## COMPITO ASSEGNATO 1
Rispondi a queste domande sul brano su Rodari:
(a) Dopo l'articolo su quale figura prosegue il discorso sui grandi Maestri?
(b) Con quale mestiere comincia la sua carriera Rodari?
(c) Di quale autore Rodari fu un attento lettore?
## COMPITO ASSEGNATO 2
Prolunga il brano su Rodari con qualche frase che segua la sua ultima.

+++ ESTRATTO SELEZIONATO

Con Rodari, dopo l’articolo su Maria Montessori, proseguiamo il nostro discorso sui grandi Maestri che nel Novecento hanno cambiato la nostra visione del bambino, della scuola, dei modelli educativi.
Rodari comincia la sua carriera da maestro elementare e da subito la sua attenta osservazione senza pregiudizi lo porta a cogliere i meccanismi dell’apprendimento legati nell’infanzia essenzialmente alla dimensione ludica. I suoi ricordi d’infanzia fanno il resto, riportandolo all’ambiente del lago d’Orta e dei monti circostanti, agli insegnamenti di suo padre antifascista, alla religiosità materna, elementi che si fusero in lui, da adulto, in una mentalità laica accompagnata da una profonda spiritualità. Sin dalla prima adolescenza Rodari legge romanzieri come Verne, Salgari, Dostoevskij, Tolstoj, poeti come Montale e Gatto oltre che vari testi filosofici e politici, (fu un attento lettore di Gramsci), che cominciano a indirizzare la sua ideologia a sinistra. Il Surrealismo d’Oltralpe cui si avvicina con entusiasmo gli darà la libertà di sperimentazione che lo porterà a emanciparsi dalla cultura tradizionale, tentando nuove strade, proprio nel campo dell’educazione e della scrittura per ragazzi.

++++++
+++ DATI DISPONIBILI

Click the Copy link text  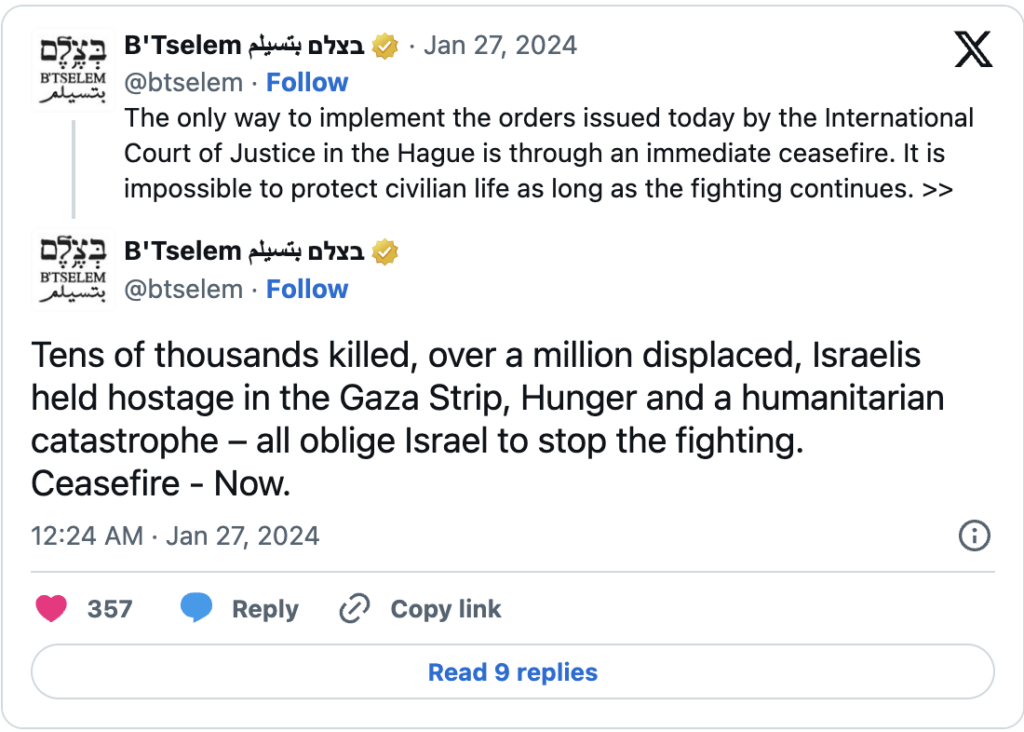(x=446, y=609)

++++++

## RISPOSTA AL COMPITO 1
(a) Maria Montessori
(b) Maestro elementare
(c) Gramsci

## RISPOSTA AL COMPITO 2
Nella lettura di Novalis troverà la molla che lo guiderà nella sua attività di maestro e di scrittore, specie nel frammento che dice “Se avessimo anche una Fantastica oltre che una Logica, sarebbe scoperta l’arte di inventare”. Rodari scopre qui l’importanza della Fantastica e comincia a lavorare su quella Grammatica della Fantasia che lo renderà famoso e che, forgiata sulle sue personali esperienze come insegnante, farà da guida preziosa a migliaia di docenti in tutto il mondo (il libro fu tradotto in moltissime lingue), proporzionando loro idee, motivazioni, pratica didattica per accendere la fantasia dei bambini e dei ragazzi in un processo di creazione straordinario. Per la prima volta la Fantasia diviene materia di studio e di attività, nucleo centrale del processo educativo. Rodari invita alla libertà totale nell’uso delle parole, si trasforma in un giocoliere che propone itinerari inconsueti, giochi di parole, binomi fantastici su cui costruire storie, associazioni impreviste, fino al nonsense, attraverso il quale, paradossalmentei suoi studenti e i suoi lettori comprendono la logica del mondo.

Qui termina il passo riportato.